PHONON SUPPRESSION OF COHERENCE PEAK IN NUCLEAR-SPIN RELAXATION RATE OF SUPERCONDUCTORS

THE temperature dependence of the nuclear spin relaxation rate 1/T(1) peaks sharply (the 'Hebel-Slichter' or 'coherence' peak) just below the transition temperature T(c) of a superconductor 1. Because the observation 2 of this peak definitively confirmed BCS theory 3, its absence 4-6 in the high-T(c) oxide superconductors is the best evidence against a BCS picture. Here we show that, to the contrary, an extended form of BCS theory gives a natural explanation.

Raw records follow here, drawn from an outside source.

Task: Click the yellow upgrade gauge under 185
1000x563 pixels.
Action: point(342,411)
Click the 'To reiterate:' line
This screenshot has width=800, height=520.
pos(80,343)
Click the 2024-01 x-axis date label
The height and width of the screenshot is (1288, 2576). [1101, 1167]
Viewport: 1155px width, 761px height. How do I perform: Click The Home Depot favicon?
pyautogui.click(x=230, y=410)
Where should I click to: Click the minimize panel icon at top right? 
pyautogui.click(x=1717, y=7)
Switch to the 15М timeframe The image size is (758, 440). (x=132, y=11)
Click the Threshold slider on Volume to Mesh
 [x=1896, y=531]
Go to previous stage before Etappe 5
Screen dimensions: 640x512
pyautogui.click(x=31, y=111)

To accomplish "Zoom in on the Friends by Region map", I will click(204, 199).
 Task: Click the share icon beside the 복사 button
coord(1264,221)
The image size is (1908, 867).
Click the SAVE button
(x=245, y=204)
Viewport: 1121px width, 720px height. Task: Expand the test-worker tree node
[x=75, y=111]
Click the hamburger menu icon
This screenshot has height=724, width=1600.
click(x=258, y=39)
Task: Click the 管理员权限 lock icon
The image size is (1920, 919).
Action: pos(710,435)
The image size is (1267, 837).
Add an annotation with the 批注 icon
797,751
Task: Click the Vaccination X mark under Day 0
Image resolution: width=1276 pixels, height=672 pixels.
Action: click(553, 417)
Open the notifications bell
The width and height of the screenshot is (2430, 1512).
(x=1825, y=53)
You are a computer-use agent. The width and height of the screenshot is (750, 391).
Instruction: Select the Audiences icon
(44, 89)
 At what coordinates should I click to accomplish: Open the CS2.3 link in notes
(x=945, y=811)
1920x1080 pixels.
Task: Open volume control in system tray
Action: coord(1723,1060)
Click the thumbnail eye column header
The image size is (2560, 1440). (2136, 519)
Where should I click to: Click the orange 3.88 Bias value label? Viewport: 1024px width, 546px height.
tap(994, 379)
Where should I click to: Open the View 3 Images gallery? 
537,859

Using the extension by Migdal 7 and Eliashberg 8 to retarded interactions (for phonon coupling, the attraction between electrons propagates at the speed of sound, slower than the Fermi velocity of electrons), we predict unexpectedly strong damping effects in all dynamical properties when the temperature T is close to T(c). The origin of the damping (which suppresses the coherence peak) is numerous electron-phonon decay channels open to excitations because of the high T(c) itself. This process still works even if another source of attraction beyond electron-phonon coupling causes the high T(c). Thus our observations remove a barrier inhibiting conventional descriptions of high-T(c) materials, but by no means force such as interpretation.